統計情報2022

はじめに

振り返り

昨年度のレポートを執筆していた頃には、既に新型コロナウイルス感染症が全国的に蔓延していたのですが、この一年間の方がスタッフに陽性者や濃厚接触者が続発したこともあり、より影響が甚大で厳しいものでした。
我々がどういう状況にあっても通院困難である患者様にとって、我々が最後のライフラインであることに変わりはありません。外来通院されておられる患者様であるならば、少し足を伸ばしていただき、別のクリニックへ通院を誘導できた筈です。しかし、訪問診療を行う医療機関は少なく、あったとしても、他院の患者様を診る余力などありません。その様な中で、何とか患者様の医療的安全を最低限確保するためにスタッフ一同、事業所や職種を越えて一丸となって協力し合いました。

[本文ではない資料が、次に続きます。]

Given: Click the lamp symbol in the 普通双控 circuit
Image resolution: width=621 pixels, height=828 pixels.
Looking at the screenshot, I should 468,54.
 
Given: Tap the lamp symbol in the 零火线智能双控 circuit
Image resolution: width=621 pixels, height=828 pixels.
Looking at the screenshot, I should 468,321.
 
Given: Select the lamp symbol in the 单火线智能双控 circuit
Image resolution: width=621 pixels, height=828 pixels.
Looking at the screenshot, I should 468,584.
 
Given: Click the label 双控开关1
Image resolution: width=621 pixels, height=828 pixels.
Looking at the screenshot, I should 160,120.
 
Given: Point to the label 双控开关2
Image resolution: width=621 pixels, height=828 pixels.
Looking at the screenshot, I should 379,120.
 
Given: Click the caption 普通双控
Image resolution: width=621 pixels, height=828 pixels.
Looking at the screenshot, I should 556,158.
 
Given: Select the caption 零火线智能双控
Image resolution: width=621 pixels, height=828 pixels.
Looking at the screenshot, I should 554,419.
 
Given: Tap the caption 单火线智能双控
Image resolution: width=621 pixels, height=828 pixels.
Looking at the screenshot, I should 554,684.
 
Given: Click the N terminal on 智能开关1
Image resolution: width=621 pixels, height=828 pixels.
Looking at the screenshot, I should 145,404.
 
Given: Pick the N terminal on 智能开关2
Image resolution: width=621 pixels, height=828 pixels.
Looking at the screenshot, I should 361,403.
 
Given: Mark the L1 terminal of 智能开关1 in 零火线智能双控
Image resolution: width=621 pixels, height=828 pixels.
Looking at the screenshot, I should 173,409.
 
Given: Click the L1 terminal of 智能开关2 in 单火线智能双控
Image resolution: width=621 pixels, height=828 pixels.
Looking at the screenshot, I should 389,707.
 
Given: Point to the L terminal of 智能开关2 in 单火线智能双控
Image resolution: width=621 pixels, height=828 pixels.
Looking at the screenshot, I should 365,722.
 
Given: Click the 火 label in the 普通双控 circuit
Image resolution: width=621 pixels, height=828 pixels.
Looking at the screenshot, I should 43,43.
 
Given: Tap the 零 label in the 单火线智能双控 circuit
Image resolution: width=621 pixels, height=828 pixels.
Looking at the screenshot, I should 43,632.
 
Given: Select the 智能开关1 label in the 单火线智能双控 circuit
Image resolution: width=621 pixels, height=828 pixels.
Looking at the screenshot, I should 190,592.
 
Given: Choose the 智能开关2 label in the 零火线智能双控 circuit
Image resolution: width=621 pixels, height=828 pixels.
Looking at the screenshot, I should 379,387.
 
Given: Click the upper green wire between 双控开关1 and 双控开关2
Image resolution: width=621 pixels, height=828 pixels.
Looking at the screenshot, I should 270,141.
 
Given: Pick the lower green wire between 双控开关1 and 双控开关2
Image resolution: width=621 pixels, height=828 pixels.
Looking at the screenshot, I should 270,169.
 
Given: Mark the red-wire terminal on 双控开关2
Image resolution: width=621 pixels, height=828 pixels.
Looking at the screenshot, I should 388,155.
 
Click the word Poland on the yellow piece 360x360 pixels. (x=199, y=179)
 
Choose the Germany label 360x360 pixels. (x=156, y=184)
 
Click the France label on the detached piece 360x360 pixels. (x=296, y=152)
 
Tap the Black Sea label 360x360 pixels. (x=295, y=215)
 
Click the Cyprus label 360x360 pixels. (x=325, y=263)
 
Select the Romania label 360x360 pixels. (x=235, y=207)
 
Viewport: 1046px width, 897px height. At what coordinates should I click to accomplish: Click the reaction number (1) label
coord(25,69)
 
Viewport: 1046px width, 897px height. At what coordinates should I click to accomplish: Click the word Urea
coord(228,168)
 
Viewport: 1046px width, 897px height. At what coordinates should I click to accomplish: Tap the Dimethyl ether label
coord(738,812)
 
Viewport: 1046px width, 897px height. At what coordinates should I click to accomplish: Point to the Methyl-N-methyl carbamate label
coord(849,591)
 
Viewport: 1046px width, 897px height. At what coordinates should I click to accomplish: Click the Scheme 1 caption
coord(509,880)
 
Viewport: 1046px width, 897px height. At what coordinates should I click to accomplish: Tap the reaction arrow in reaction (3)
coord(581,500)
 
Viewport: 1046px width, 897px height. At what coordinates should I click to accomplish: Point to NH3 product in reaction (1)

例えば、福岡院で人員が不足した際に鳥栖院からの応援で補ったり、在宅ワークや遠隔診療を組み込んだり、医師・看護師・ドライバーの3人1組を完全にチームとして固定し他の組と接触しない様にスタッフ間での時間的ないしは空間的なゾーニングを工夫したり、独自の厳格な濃厚接触の定義(※)を規定するなど行い、この難局を乗り越えてきました。
とは言っても、感染リスクを100%防ぐ完璧な方法などなく、常にスタッフが危険に晒されていたのは事実です。その様な厳しい状況下においても、スタッフ一人一人がプロとしての誇りと地域医療に対する大義を貫き通してくれました。まだ、ウイルスの収束の見通しが立たない中ではありますが、この一年間の苦い経験が、これから先のどの様な困難も乗り越えることができる自信へと繋がりました。レジリエンスこそが我々の強みであると実感しました。
冒頭にスタッフ一人一人への感謝の意を述べさせて頂き、以下診療データを元にこれまで1年の振り返りとこれから1年の目標について触れたいと思います。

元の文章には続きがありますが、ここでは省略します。